German Chancellor says that it not acceptable for Iran to continue to call for Israel's destruction.

Ben Ariel ,

German Chancellor Angela Merkel
German Chancellor Angela Merkel
Flash 90

German Chancellor Angela Merkel said on Monday that her country would welcome Iran's participation in negotiations aimed at ending the civil war in Syria, but also criticized the Islamic Republic for its comments against Israel.

Speaking at a news conference in Berlin, Merkel was asked whether she thought Iran could play a constructive role in Syria-related talks, Reuters reported.

"I think Iran has a lot of influence over what happens in Syria.
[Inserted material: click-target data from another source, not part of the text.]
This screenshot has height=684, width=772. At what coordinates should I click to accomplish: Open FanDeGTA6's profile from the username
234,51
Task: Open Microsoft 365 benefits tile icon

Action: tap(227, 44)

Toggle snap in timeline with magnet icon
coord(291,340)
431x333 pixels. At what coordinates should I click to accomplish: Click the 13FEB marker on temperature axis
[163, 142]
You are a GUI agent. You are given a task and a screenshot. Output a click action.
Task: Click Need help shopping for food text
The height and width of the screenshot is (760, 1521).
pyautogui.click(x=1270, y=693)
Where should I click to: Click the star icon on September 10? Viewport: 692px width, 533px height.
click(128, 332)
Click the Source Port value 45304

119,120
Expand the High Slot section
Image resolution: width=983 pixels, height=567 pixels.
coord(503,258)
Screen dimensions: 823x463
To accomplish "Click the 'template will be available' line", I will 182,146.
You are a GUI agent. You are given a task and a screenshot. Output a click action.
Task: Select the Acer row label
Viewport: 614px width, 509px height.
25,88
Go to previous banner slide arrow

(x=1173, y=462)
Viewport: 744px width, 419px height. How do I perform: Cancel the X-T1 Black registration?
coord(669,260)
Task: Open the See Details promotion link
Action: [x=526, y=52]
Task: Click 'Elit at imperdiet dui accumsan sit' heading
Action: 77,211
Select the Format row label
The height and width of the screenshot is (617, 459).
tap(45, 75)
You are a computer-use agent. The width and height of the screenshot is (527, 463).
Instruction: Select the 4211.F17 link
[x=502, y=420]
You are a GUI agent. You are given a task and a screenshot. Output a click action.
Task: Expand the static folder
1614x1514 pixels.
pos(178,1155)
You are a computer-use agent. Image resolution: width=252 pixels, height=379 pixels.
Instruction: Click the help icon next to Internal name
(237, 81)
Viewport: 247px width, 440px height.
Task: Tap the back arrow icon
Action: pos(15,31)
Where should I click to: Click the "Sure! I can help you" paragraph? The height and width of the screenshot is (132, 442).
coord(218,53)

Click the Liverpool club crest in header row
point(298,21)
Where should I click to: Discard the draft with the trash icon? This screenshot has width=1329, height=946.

And everyone is welcome to participate constructively in the negotiations," she replied, in comments marking a change in European attitudes towards Iran since the agreement signed with world powers.

Previously, most Western powers were reluctant to see Iran have any role in diplomacy over the Syrian crisis, as Tehran is the strongest supporter of President Bashar Al-Assad and has provided him with financial and military support..

At the same time, Merkel added that Iran's opposition to Israel needed to change.

"It is not acceptable how Iran continues to talk about Israel," she said, according to Reuters. "It is a disappointment that there has been no change as far as the recognition of Israel goes."

Israel opposes the nuclear deal, saying it will not succeed in preventing Iran developing nuclear weapons and will allow the country to exert greater influence in the region.

Iranian leaders have continued to verbally attack Israel and call for its destruction, even after the nuclear deal that was signed with Western powers.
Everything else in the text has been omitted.